The crypto market has staged a modest recovery in the last two days, which has helped stave off additional Algorand price predictions. But what is the Algorand price prediction heading into the last month of the second quarter?
The Algorand price predictions will continue to be dictated by the price patterns on the charts and the prevailing market sentiment. Unfortunately, the prevailing market sentiment remains negative and looks like it will stay that way for some time. This is because central banks are pumping interest rates, and the money market instruments that benefit from rate hikes compete for the crypto market’s investment flows.
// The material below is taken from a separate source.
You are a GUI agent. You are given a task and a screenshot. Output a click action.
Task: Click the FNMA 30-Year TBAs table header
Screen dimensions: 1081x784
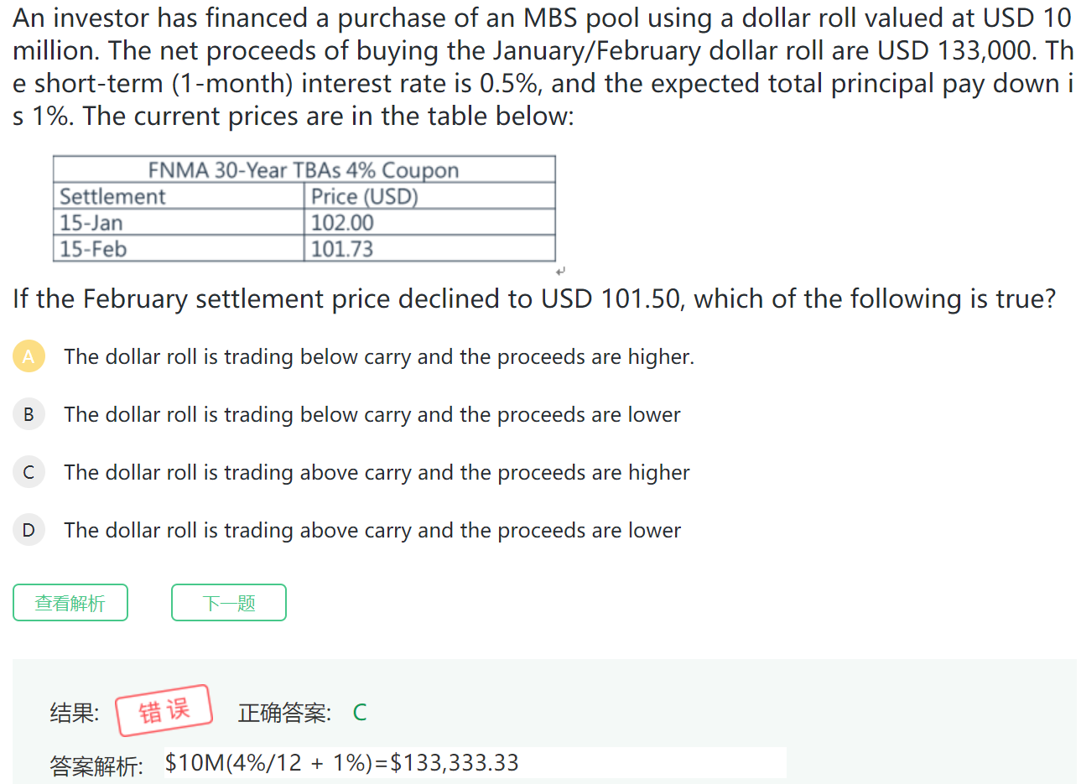tap(304, 170)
With traders paying little attention to fundamental triggers, some of the events happening within the Algorand ecosystem may not produce too much of a bullish response. A look at the daily chart shows a retracement rally in progress. Short-sellers typically use these setups to initiate new short entries.
The critical price levels are the 0.4514 and 0.5097 price marks. These price resistance levels could determine if short sellers will prevail or if the bulls can push prices high enough to initiate a reversal of the prevailing downtrend. So here is the Algorand price prediction for the week.
The bounce on the 0.3570 support level completes the measured move from the breakdown of the bearish flag. This bounce has overcome the resistance at 0.3915, opening the door to the 0.4514 barrier (23 May 2022 high). Above this level, 0.5097 (13/17 May highs) and 0.5533 (11 May high) are additional barriers to the north. The 29 April/5 May 2022 highs at 0.6229 complete the short-term targets to the north.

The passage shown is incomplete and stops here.